The Quiet American
In limited release to qualify for the Oscars, The Quiet American is a towering achievement with a soul-baring performance by Michael Caine that deserves the highest praise. Based on Graham Greene’s 1955 novel that skewers early U.S. involvement in Vietnam, the film boasts a probing script by Christopher Hampton and Robert Schenkkan. It’s a personal best for Aussie director Phillip Noyce, on a roll with his remarkable Rabbit-Proof Fence (the factual story of three aboriginal girls fighting white colonialists).
Caine plays Thomas Fowler, a veteran London Times journalist assigned to Saigon, circa 1952. The married Thomas has taken a teen mistress, Phuong (Do Thi Hai Yen), who supplies him with sex and opium.
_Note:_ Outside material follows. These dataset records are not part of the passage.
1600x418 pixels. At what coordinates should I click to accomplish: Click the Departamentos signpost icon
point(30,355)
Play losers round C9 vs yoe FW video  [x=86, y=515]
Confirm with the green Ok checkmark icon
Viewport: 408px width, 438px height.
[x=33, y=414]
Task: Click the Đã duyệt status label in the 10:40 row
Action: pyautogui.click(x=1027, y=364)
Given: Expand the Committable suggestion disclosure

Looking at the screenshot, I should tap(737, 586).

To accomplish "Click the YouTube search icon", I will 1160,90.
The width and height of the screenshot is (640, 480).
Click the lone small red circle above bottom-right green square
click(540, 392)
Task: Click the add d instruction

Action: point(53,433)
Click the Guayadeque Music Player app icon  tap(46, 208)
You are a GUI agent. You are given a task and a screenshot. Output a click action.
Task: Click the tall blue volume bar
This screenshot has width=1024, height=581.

What Caine shows to piercing effect is the love Thomas feels for the girl, a love threatened by the arrival of Alden Pyle (Brendan Fraser is strikingly good), the deceptively naive American who may be behind a bombing in Saigon Square charged to the communists. Noyce stages the action to stunning effect, and he brings delicacy to the battle waged by the men over Phuong, a symbol of her country. Caine has never been better, which is saying something. He puts a human face on a tragic era of history in a film that ranks with the year’s finest.